At 33:24, she describes the team structure. Waymo has specialized teams for perception, data, and simulation. Collaboration is essential because every component affects others, and even a small change can influence performance across the system. Building autonomous driving technology requires expertise in software, hardware, sensors, and safety.
This staged deployment discipline connects autonomous driving to the broader production and MLOps conversations in the podcast.
Perception vs Reinforcement Learning
A key distinction in the autonomous driving stack is between perception and behavior. At 45:55, Aishwarya draws the line clearly. Her career has been on the perception side, making the agent understand the world. Reinforcement learning comes in when teaching an agent how to behave in the world. These are two separate parts of the stack.
At 46:31, she notes that even though she works in the self-driving industry, she has never worked on the reinforcement learning side. She skipped RL courses in college because she found them hard. At 47:07, she adds that reinforcement learning looks more like a fun project to do in an emulator, and she is not sure if her team uses it in production.
At 47:56, she explains that all training environments, whether reinforcement learning or other methods, have constraints. You impose rules of the world, like not driving against traffic. The model is not completely free to learn however it wants. At 50:29, she contrasts this with chess and Go, where RL achieved state-of-the-art results. In chess, the rules are fixed and limited, so the model can explore freely within those limits. In self-driving, the rules are constantly evolving, with an infinite number of rules across different geographies and driving cultures.
Real-World Complexity and Edge Cases
At 37:18, Aishwarya describes what surprised her about working at Waymo: how complex real-world driving is. Even simple-looking actions involve multiple models and systems working together. The amount of coordination and testing required to make everything reliable is enormous.
At 48:30, she addresses geographic complexity. Even within a country, different cities have different driving patterns. Some are aggressive, and some follow rules more closely. The system needs to adapt and remain constrained. At 49:24, she notes that everything changes so much across geographies, which is why self-driving is such a hard problem.

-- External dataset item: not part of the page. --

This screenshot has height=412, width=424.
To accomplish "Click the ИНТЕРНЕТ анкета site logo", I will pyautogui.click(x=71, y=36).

This is why data diversity and edge case coverage matter so much. The system cannot rely on a single dataset or geography. It must generalize across conditions, and that requirement flows back into data collection, labeling, and validation.
Cross-Domain Transfer
At 36:12, the episode discusses how much autonomous driving technology transfers to other domains. Aishwarya notes that perception, prediction, and planning models have applications beyond autonomous driving. Similar approaches can be used in robotics, drones, and industrial automation. This makes the autonomous driving pipeline relevant to anyone building computer vision or perception systems for physical agents.

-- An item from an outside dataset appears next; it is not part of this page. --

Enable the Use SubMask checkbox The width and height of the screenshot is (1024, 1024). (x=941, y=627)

Career Entry into Self-Driving AI
At 55:25, Aishwarya gives career advice for entering self-driving. It starts with deep learning fundamentals and relevant projects. Her AI Guide Dog project, which used vision and navigation, led directly to Tesla. Computer vision projects help a resume stand out so companies know the candidate is familiar with the space.

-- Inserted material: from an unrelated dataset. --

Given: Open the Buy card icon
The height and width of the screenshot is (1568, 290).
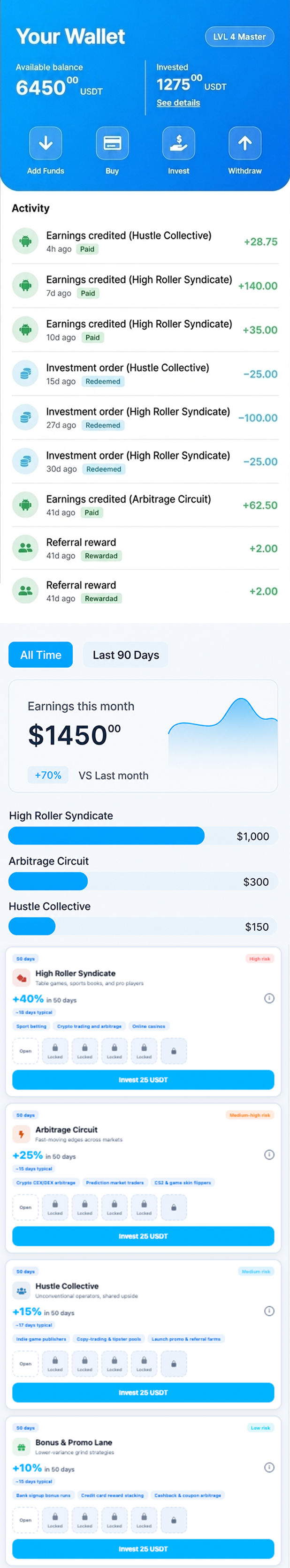Looking at the screenshot, I should pos(112,143).
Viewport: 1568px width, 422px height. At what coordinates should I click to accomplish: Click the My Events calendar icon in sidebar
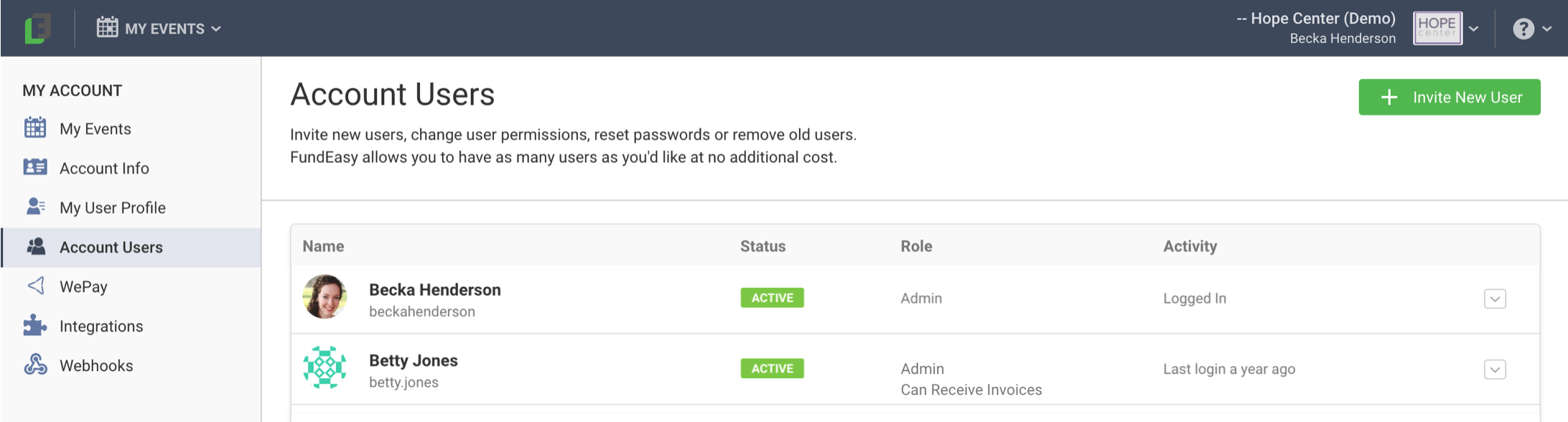pos(35,128)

At 38:03, she recommends building a strong foundation in machine learning and computer vision, getting hands-on experience with data and simulation, and learning about safety-critical systems because reliability is key in this field. These entry points connect to the broader AI engineering and career transition discussions in the podcast.
Paul’s career arc at 7:08 offers another route. His deep learning work on autonomous driving was the entry point to AI, even though he later moved toward engineering and away from research. The autonomous driving domain forces engineers to confront the full stack: data, models, hardware, deployment, and validation. That breadth translates well to other AI engineering roles.